Hattingen. Jahrelang hat Alkohol das Leben von Roger Schenke aus Hattingen bestimmt, dann veränderte ein Tag vor zehn Jahren alles. Schenkes Geschichte:
Wie er geworden ist, was er war, das weiß Roger Schenke nicht mehr genau, nur, dass er zunehmend mehr angewiesen war auf Alkohol, zunehmend mehr getrunken hat. Bis ein Tag vor nunmehr zehn Jahren alles veränderte, der Hattinger den Weg von der Droge weg hin zu einem Leben als „zufriedener trockener Alkoholiker“ fand. Es ist dies eine Geschichte, mit der der Leiter einer Selbsthilfegruppe des Kreuzbundes anderen Betroffenen Mut machen möchte auf ihrem Weg raus aus der Sucht; und warnen will vor einer Droge, die hierzulande vielfach unterschätzt wird.
Er nahm den Alkohol zunächst nicht ernst genug
Alkohol, das Suchtmittel Nummer eins
„Das Suchtmittel Nummer eins“ nennt Roger Schenke Alkohol. Zu kaufen sei es in Deutschland aber wie ein ganz gewöhnliches Lebensmittel - und noch nicht einmal ein besonders teures, kritisiert er. Auch ein Warnhinweis vor der großen Suchtgefahr fehle.Und Schenke fügt hinzu: Nicht nur, dass zwölf Prozent aller Menschen, die Alkohol trinken, ihren Konsum irgendwann nicht mehr steuern könnten, Alkoholkonsum habe auch wirtschaftlich milliardenteure Schäden zur Folge - etwa durch unter Alkoholkonsum verursachte Unfälle, Arbeitsausfälle infolge von Alkoholsucht, die Therapie Alkoholkranker.
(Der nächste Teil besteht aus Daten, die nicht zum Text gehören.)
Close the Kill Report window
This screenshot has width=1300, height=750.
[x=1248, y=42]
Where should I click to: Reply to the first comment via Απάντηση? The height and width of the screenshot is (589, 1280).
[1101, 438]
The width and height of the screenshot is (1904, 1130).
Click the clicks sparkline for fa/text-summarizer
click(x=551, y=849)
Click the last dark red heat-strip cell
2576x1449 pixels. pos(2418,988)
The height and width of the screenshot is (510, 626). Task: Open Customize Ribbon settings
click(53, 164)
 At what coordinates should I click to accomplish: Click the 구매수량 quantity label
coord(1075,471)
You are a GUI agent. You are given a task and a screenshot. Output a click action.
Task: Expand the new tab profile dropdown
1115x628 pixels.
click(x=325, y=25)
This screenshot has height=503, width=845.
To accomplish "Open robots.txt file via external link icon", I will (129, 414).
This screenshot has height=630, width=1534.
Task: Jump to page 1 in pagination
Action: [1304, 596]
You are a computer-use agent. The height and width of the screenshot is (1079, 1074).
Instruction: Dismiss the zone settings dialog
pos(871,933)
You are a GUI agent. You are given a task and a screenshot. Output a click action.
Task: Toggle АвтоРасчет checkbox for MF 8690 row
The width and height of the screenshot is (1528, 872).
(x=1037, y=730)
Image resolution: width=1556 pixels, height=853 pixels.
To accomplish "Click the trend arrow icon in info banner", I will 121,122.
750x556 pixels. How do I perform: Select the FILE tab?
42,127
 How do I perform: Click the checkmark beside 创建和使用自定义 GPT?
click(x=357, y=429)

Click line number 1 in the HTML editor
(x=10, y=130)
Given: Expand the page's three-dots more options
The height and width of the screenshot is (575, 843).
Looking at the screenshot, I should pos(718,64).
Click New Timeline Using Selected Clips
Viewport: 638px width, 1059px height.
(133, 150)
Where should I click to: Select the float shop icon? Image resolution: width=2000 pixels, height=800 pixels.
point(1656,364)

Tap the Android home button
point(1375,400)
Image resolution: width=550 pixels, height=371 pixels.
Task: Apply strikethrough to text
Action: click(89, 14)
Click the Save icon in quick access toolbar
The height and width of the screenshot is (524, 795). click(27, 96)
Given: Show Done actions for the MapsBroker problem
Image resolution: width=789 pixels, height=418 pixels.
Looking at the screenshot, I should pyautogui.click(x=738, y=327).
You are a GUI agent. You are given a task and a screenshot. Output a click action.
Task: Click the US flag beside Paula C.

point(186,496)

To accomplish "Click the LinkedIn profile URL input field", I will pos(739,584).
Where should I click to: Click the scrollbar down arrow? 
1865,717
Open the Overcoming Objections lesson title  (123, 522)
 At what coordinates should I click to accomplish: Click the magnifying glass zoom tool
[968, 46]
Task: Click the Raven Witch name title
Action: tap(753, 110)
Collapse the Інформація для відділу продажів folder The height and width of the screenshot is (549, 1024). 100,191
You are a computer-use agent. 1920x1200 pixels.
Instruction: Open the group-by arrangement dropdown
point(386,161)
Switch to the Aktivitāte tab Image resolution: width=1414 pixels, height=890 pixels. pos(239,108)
Auch Roger Schenke nahm den Alkohol zunächst nicht ernst genug. Mal hier ein Bier, mal dort ein Jägermeister: Für den heute 64-Jährigen war Trinken über Jahre ein Stück weit verknüpft mit Entspannung, Abschalten von beruflichen und privaten Belastungen. Heute weiß der frühere Zahntechnikermeister: „Wenn man Alkohol als Mittel einsetzt, um runterzukommen, dann wird es schon kritisch.“ Er selbst habe seine Dosis dabei „über Jahre“ gesteigert, irgendwann, sagt er, sei er erst bei einem Pegel von 1,5 Promille im Normalmodus gewesen. „Ich habe mir dann viele Situationen geschaffen, um zu trinken“, sagt der Hattinger. „Ich wollte das Wohlgefühl, das der Alkohol mir verschafft hat, immer wieder haben.“
Sein Umfeld, die frühere Partnerin, die zwei inzwischen erwachsenen Kinder, die Arbeitskollegen: Sie alle bekamen von Roger Schenkes schleichendem Abrutschen in die Sucht zunächst nichts mit, zumal der Hattinger für seine Droge geschickt Verstecke fand, oft heimlich trank. Und dazu noch lange Zeit körperlich voll fit zu sein schien.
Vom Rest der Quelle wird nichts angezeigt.